> [MATERIAL TO PROCESS]
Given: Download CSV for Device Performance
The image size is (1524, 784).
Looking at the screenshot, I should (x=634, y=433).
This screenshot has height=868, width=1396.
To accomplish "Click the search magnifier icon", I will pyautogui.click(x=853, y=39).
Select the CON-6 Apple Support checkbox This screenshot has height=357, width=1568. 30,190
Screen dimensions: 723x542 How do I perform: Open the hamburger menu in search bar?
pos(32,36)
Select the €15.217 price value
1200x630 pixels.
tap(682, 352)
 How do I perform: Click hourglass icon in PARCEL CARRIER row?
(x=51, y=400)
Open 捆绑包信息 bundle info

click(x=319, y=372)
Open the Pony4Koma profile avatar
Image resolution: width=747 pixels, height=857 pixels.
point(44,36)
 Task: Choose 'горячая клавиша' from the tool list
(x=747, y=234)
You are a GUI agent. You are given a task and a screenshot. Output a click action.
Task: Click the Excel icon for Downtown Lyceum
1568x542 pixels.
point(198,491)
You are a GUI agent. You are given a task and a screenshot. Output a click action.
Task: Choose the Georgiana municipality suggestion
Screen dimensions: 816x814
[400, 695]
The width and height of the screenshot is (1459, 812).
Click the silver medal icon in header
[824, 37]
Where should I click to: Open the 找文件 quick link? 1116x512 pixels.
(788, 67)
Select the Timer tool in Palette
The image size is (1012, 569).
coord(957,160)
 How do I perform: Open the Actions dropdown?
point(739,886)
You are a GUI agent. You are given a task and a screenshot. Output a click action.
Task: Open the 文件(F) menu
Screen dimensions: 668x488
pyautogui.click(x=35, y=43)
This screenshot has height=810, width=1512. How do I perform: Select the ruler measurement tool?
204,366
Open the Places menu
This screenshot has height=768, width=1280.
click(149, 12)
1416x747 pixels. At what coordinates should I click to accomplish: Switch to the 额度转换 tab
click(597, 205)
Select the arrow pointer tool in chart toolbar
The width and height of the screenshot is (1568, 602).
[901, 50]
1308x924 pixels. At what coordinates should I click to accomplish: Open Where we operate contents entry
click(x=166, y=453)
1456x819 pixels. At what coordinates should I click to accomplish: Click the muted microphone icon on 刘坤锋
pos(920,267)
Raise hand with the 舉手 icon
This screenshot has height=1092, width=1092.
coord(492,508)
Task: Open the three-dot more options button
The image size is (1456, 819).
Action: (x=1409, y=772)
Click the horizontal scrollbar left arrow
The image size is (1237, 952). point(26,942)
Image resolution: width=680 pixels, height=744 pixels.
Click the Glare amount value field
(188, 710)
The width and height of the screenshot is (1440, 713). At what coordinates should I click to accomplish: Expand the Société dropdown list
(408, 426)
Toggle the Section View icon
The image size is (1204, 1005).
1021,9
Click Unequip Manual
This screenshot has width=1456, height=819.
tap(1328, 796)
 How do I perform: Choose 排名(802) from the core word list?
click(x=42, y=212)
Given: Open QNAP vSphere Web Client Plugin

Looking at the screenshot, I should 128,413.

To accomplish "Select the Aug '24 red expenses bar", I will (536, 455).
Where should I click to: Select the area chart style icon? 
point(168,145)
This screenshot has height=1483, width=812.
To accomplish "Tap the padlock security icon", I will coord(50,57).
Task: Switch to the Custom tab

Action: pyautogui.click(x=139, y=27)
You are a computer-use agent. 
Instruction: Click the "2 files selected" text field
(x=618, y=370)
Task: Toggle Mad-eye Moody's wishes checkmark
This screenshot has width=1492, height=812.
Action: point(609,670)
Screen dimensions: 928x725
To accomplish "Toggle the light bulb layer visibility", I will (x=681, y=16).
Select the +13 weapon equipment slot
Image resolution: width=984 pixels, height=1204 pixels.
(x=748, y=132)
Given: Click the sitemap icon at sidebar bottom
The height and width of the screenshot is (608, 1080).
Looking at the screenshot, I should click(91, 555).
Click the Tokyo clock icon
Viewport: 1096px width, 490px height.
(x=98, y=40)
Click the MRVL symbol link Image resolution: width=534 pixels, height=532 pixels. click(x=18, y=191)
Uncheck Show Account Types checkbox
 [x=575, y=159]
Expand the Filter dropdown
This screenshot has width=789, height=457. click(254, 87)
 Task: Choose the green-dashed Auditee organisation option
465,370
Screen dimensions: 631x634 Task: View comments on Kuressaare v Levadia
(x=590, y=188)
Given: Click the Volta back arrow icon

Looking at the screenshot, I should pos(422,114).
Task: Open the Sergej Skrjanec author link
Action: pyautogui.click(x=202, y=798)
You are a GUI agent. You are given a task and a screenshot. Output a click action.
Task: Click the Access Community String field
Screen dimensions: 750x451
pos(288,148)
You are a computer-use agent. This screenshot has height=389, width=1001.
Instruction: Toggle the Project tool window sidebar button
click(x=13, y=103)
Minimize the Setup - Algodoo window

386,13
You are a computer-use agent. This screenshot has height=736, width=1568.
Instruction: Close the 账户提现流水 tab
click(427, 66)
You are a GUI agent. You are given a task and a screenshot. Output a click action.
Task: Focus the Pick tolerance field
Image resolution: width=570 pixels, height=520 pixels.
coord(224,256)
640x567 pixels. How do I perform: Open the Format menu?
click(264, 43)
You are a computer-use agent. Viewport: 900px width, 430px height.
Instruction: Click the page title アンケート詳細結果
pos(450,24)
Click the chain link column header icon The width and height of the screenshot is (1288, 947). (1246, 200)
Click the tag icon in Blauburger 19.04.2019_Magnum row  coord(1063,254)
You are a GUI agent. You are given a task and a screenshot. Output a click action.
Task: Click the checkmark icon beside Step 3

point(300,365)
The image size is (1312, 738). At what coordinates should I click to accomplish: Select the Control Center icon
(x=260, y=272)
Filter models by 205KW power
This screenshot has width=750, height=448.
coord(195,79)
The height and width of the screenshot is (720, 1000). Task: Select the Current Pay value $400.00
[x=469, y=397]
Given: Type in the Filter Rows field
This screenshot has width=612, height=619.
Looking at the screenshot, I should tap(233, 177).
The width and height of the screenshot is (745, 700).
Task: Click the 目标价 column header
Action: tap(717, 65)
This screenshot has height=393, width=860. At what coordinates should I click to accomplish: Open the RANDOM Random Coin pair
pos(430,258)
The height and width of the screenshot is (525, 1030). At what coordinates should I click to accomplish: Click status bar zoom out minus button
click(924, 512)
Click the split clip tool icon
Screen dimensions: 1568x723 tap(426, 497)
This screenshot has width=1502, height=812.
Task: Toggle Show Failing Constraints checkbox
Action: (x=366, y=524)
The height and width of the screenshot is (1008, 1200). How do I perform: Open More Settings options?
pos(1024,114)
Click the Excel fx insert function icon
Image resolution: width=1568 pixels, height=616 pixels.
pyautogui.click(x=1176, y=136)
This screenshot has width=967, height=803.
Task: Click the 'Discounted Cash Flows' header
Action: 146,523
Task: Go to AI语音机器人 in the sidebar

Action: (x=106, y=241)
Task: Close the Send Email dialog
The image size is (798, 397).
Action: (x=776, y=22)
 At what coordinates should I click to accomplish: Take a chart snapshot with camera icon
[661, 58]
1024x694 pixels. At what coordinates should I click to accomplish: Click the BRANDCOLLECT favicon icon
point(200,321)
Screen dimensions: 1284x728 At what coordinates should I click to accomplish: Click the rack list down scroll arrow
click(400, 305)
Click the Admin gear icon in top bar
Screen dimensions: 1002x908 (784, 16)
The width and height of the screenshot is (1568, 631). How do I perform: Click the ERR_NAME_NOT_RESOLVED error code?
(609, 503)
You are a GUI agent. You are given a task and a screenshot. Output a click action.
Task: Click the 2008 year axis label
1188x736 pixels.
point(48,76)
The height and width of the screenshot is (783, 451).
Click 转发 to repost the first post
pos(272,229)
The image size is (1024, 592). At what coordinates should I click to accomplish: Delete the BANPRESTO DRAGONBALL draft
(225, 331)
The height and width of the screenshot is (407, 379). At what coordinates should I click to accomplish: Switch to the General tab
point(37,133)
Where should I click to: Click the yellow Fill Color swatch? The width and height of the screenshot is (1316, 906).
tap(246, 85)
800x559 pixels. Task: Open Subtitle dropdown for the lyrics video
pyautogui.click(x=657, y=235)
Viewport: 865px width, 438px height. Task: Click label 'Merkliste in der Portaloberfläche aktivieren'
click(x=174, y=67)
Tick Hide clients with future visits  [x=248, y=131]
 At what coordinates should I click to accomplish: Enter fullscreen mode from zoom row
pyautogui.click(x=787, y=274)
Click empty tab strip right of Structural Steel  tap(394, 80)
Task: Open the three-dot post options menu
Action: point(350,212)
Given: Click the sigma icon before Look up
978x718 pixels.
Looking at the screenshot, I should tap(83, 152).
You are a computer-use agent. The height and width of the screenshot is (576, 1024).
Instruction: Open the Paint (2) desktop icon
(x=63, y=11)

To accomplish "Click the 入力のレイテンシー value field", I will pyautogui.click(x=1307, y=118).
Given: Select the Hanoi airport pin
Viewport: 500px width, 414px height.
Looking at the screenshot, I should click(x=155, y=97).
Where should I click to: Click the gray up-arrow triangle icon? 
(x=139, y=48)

> [REQUIRED WORK] Could you rewrite the part of the listing above that opens with the line containing "Where should I click to: Select" and closes with the line containing "will (x=681, y=16).", putting "Flip" wherever "Toggle" appears and leaving everything else unchanged?

> [SOLUTION FOR THIS EXERCISE]
Where should I click to: Select the area chart style icon? 
point(168,145)
This screenshot has height=1483, width=812.
To accomplish "Tap the padlock security icon", I will coord(50,57).
Task: Switch to the Custom tab

Action: pyautogui.click(x=139, y=27)
You are a computer-use agent. 
Instruction: Click the "2 files selected" text field
(x=618, y=370)
Task: Flip Mad-eye Moody's wishes checkmark
This screenshot has width=1492, height=812.
Action: point(609,670)
Screen dimensions: 928x725
To accomplish "Flip the light bulb layer visibility", I will (x=681, y=16).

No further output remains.